Biz sergicilikle müzeciliği karıştırıyoruz.

Şanlıurfa Müzesi gibi, bölgenin kültürel gelişimine katkı sağlayacak olan ve bir yandan da bölgede yürütülen ve uzun yıllar yürütülecek kazılara, çalışmalara ev sahipliği yapacak olan bir müzenin sergi alanlarından çok daha geniş bir alanı; araştırma alanı, çalışma alanı ve depo olarak ayırması gerekir.
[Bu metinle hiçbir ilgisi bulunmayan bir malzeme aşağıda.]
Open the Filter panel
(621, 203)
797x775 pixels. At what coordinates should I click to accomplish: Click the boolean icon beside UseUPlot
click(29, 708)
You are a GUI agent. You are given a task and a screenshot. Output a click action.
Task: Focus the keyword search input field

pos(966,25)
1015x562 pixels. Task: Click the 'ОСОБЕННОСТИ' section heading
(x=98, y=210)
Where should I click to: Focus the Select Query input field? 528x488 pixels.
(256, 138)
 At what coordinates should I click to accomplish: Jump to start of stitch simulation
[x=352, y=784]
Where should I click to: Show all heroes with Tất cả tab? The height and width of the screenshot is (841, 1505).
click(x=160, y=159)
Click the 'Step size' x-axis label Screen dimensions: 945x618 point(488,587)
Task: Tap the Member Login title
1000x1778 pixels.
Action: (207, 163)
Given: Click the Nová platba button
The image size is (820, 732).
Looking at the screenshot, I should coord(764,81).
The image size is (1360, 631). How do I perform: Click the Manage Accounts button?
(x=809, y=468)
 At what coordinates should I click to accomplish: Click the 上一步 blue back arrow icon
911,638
Müzenin içinde veya çevresindeki binalarda bu araştırmaları yürütecek enstitülerin bulunması, bunların gerekli teknoloji ile donatılmış olması ve bölgedeki tüm çalışmaların merkezi halinde olması gerekir.

Genç arkeologların buralarda çalışması ve yetişmesi şarttır.

Mardin Müzesi’nin bahçesinde ilk okul öğrencilerinden oluşan gruplara arkeolojik kazı çalışmaları yaptırılması ne kadar hoş ise Şanlıurfa Müzesi’nde bu saydıklarımın olmaması büyük bir eksikliktir.

***

GÜNEYDOĞU VE TURİZM

Mardin’de ve Urfa’da karşılaştığımız, konuştuğumuz herkes bölgenin kültürel ve tarihi değerlerini gayet iyi biliyor, bunun dünyaya anlatılmasını, tanıtılmasını istiyordu.

Buraların bir turistik destinasyon haline gelmesi, özellikle Avrupalı turistlerin buraların ekonomisine katkıda bulunması en büyük arzuları.

Ancak zurnanın zırt dediği yer burası.

Niye mi?

Anlatayım.

Mardin’de gece kaldığımız otele döndüğümüzde bütün sıcak altında dolaşmaktan bitap düşmüş vaziyette buz gibi bir bira çekti canım.

Sorduğum zaman “Otelimizde alkollü içki satmıyoruz” yanıtı aldım.

5 yıldızlı turistik otel ve bira bile yok.

Urfa’da da durum farklı değil.

Kente bir iki otel dışında alkollü içki satılmıyor.

Elbette ki, herkes özgür.

Kimse alkollü içki satmak, bulundurmak zorunda değil.

Satmayabilirsiniz.

En doğal hakkınızdır.

Ancak böyle bir tercihi yaptığınız zaman “Bize Batılı, bol paralı turist gelsin ve buranın kalkınmasına katkı sağlasın. Kentin gelir düzeyi artsın” diyemezsiniz.

Ben “Neyse canım” der geçerim.

Alman, Fransız, İngiliz, Amerikalı, Japon geçmez.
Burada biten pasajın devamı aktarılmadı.